__What to do__. If a line of the data below holds the word "blue", list it.

Saved entries
▬▬▬▬▬▬▬▬▬▬
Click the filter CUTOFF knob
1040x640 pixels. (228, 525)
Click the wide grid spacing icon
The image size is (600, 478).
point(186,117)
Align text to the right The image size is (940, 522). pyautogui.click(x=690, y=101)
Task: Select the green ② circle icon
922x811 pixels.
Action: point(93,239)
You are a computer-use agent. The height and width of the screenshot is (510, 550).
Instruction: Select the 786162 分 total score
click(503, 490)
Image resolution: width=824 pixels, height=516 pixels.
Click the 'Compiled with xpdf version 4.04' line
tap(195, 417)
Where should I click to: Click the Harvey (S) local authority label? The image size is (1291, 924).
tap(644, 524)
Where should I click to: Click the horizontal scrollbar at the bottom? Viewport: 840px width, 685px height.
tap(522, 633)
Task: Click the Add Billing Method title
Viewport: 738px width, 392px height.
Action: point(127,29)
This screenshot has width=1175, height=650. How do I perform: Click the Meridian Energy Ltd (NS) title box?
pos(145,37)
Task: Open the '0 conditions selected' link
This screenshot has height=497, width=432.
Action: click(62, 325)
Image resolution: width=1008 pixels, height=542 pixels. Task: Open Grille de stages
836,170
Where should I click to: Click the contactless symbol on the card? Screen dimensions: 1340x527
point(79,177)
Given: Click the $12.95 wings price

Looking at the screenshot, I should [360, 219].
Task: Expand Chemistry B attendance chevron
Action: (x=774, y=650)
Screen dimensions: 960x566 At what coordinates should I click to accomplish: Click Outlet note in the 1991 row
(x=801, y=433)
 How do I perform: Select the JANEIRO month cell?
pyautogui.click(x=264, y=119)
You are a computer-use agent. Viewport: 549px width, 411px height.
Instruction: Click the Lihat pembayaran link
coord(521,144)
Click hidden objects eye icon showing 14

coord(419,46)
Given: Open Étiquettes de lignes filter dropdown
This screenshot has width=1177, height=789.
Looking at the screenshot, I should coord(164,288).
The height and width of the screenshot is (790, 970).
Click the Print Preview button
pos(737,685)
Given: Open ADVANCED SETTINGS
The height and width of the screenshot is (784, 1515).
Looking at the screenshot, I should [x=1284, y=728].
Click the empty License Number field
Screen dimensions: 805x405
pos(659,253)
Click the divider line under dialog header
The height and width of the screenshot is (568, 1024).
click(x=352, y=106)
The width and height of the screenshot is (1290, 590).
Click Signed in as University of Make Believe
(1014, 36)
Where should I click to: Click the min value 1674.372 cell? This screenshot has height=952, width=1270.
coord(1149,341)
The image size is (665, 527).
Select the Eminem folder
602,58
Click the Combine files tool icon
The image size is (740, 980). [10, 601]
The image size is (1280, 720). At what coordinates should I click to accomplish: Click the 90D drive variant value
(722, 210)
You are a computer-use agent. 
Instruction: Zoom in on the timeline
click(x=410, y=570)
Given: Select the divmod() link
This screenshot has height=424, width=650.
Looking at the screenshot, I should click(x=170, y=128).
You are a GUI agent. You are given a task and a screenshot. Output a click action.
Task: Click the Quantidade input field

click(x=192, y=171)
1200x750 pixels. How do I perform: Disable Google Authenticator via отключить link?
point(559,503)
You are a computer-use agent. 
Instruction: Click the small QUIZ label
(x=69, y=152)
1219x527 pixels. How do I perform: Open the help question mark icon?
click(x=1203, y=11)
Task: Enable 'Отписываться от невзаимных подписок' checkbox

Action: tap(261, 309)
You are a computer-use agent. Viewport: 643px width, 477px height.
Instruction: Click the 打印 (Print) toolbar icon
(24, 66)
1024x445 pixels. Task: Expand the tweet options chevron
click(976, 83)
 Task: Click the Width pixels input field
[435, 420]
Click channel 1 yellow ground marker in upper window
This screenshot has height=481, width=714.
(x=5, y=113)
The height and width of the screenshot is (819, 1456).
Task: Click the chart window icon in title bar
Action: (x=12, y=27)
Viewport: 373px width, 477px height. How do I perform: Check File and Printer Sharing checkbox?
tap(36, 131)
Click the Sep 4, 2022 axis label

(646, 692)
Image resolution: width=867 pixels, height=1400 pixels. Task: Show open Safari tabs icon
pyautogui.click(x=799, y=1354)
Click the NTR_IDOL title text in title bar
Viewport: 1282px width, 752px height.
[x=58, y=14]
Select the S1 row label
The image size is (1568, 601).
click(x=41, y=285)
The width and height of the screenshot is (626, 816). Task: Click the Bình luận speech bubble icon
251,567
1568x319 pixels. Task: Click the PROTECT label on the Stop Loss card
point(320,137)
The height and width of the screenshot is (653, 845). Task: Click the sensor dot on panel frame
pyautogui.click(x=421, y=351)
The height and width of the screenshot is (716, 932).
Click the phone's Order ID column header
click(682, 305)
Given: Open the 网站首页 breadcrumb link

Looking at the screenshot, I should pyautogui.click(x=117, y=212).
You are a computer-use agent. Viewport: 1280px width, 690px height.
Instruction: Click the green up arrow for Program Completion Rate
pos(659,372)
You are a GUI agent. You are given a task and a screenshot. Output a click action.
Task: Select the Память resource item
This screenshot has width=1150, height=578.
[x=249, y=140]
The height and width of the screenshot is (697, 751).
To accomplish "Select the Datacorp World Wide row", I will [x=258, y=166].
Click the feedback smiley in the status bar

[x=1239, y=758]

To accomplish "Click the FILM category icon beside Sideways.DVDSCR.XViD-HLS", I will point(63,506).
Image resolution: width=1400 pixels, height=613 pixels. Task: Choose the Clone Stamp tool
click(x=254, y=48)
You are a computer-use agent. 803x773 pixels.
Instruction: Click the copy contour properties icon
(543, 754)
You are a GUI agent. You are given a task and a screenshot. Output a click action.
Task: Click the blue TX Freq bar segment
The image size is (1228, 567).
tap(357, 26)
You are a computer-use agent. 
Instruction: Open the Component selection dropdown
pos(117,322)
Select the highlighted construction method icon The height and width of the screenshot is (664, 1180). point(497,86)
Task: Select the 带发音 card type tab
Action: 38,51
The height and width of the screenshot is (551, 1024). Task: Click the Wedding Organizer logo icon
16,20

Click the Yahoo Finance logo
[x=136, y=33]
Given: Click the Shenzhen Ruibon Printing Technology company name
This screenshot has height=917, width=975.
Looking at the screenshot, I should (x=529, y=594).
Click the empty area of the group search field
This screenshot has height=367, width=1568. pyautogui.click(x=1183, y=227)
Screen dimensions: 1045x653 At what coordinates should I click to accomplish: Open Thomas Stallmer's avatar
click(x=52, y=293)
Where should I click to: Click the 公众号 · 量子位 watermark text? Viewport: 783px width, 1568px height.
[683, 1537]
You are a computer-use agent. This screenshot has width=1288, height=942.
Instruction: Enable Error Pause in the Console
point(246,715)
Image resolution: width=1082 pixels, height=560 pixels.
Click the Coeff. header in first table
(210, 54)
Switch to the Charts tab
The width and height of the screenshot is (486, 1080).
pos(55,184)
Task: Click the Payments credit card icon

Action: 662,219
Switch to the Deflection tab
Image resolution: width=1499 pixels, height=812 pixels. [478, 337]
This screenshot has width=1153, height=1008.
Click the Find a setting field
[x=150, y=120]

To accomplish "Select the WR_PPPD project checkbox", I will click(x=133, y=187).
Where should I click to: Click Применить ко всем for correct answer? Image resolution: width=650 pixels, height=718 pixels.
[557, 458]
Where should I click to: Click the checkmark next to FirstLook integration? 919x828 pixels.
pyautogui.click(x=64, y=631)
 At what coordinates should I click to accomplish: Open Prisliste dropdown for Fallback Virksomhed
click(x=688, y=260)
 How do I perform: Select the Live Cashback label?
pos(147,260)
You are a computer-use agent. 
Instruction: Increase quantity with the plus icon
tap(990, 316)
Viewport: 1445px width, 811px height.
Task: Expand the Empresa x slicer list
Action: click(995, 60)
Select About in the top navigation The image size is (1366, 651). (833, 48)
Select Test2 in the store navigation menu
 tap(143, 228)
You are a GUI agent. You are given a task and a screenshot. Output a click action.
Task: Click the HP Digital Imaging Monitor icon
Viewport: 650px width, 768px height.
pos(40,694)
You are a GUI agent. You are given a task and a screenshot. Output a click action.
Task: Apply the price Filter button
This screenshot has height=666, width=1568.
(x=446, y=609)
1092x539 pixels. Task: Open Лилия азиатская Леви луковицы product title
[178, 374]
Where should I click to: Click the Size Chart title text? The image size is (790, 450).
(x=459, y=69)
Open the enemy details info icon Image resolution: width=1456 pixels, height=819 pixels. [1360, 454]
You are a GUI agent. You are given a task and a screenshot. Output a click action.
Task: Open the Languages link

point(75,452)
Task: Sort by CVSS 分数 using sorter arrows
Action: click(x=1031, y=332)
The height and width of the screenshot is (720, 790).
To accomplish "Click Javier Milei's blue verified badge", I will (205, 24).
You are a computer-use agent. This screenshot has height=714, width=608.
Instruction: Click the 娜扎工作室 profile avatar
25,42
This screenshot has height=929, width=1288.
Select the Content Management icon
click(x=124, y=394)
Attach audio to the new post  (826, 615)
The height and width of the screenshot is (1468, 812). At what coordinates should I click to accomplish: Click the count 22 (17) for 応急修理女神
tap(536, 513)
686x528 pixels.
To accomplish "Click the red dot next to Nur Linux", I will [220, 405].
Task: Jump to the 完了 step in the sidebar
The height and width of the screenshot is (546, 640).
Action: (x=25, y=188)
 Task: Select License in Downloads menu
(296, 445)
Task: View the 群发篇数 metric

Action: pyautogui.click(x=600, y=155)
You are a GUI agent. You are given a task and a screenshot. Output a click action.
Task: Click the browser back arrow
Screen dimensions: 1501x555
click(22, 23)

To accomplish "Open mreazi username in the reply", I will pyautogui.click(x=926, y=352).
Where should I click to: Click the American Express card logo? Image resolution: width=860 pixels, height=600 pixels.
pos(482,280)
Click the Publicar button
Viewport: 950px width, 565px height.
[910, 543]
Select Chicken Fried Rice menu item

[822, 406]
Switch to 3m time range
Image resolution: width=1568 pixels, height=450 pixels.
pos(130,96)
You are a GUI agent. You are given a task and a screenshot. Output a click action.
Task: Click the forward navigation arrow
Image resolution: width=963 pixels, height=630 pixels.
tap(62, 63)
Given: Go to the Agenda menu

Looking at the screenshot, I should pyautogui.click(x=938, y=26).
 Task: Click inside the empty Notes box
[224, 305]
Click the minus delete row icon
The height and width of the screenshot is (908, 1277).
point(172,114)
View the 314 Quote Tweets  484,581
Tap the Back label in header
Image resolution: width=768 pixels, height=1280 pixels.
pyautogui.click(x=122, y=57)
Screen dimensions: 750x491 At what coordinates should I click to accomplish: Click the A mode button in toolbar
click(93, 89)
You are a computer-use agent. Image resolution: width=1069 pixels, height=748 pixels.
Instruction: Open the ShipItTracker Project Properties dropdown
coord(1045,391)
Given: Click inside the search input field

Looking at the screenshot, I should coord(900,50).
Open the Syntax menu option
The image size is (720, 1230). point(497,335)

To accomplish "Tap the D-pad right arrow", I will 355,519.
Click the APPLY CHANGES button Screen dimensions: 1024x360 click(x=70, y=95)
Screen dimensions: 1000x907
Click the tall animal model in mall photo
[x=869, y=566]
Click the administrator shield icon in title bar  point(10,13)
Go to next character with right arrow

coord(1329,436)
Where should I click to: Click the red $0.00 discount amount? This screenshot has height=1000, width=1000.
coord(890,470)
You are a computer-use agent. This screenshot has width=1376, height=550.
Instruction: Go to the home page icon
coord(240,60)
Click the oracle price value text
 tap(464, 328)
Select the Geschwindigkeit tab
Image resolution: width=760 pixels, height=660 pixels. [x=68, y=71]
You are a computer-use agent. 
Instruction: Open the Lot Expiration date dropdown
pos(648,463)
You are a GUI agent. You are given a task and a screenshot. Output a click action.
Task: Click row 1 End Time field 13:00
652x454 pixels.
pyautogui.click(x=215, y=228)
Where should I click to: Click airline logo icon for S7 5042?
▬▬▬▬▬▬▬▬▬▬
__Answer box__.
Task: Click the blue TX Freq bar segment
To accomplish "Click Javier Milei's blue verified badge", I will (205, 24).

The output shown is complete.